## Exercise description
Starting at the line that contains "РЕШЕНИЯ (718, 36)", output each line through the end of the data exactly, and nothing more.

###

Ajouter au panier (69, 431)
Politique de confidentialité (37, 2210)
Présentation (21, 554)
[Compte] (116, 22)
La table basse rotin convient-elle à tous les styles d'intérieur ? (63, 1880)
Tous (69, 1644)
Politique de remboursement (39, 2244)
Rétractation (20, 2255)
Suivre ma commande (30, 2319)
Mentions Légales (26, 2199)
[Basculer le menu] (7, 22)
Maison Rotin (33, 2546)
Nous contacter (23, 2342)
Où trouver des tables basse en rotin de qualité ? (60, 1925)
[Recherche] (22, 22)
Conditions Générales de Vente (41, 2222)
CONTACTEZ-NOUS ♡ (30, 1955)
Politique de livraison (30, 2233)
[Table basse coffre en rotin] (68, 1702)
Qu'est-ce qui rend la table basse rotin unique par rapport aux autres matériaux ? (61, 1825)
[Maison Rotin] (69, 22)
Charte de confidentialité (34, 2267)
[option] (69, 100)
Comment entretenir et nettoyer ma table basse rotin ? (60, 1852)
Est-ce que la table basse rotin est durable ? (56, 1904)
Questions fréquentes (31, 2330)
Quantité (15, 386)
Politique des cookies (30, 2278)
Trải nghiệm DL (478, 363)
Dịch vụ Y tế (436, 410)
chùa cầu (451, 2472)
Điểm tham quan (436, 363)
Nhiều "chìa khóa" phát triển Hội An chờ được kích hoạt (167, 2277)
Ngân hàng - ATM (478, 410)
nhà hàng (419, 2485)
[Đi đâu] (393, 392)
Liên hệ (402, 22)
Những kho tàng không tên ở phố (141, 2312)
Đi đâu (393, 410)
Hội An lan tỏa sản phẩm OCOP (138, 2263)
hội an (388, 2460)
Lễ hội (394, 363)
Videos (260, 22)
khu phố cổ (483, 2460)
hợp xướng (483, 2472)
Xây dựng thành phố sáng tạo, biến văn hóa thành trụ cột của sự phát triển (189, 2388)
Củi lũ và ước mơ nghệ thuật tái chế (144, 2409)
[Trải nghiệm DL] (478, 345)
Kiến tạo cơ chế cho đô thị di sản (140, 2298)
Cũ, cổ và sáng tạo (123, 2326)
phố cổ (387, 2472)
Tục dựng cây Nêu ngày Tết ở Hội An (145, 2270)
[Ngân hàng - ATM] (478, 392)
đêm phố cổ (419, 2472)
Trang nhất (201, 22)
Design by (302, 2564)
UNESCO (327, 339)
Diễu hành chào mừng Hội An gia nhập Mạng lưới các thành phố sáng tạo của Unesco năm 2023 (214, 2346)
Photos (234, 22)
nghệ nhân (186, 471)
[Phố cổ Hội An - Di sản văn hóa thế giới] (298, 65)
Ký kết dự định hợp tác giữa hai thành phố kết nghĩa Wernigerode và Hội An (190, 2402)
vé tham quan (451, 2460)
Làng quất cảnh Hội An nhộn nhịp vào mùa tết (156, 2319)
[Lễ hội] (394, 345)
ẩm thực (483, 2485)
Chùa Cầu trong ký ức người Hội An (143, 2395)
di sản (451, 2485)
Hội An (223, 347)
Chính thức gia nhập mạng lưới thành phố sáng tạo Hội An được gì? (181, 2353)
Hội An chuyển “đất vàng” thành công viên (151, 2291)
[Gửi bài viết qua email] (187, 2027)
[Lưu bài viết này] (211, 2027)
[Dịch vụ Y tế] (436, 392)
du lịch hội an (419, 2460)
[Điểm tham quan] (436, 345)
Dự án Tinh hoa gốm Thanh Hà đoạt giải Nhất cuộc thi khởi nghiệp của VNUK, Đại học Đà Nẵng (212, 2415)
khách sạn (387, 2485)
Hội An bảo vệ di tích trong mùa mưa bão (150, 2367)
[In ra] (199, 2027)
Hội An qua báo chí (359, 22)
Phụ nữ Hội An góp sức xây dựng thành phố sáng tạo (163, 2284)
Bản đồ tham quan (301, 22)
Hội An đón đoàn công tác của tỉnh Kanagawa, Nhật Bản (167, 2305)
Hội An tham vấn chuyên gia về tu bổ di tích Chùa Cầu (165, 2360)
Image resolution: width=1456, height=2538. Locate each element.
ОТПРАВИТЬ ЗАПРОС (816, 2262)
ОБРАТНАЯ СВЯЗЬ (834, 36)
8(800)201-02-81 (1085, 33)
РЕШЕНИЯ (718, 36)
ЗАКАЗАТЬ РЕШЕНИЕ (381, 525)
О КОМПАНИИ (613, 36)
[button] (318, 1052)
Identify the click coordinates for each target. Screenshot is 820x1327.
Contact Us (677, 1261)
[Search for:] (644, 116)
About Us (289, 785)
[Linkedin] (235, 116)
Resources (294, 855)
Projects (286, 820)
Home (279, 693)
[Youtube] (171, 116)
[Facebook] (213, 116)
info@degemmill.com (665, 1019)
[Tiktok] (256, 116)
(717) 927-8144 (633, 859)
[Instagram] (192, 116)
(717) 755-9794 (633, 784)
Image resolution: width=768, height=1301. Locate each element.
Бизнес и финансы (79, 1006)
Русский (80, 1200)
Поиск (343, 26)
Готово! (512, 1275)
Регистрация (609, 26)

###

## Task answer
РЕШЕНИЯ (718, 36)
ЗАКАЗАТЬ РЕШЕНИЕ (381, 525)
О КОМПАНИИ (613, 36)
[button] (318, 1052)
Identify the click coordinates for each target. Screenshot is 820x1327.
Contact Us (677, 1261)
[Search for:] (644, 116)
About Us (289, 785)
[Linkedin] (235, 116)
Resources (294, 855)
Projects (286, 820)
Home (279, 693)
[Youtube] (171, 116)
[Facebook] (213, 116)
info@degemmill.com (665, 1019)
[Tiktok] (256, 116)
(717) 927-8144 (633, 859)
[Instagram] (192, 116)
(717) 755-9794 (633, 784)
Image resolution: width=768, height=1301. Locate each element.
Бизнес и финансы (79, 1006)
Русский (80, 1200)
Поиск (343, 26)
Готово! (512, 1275)
Регистрация (609, 26)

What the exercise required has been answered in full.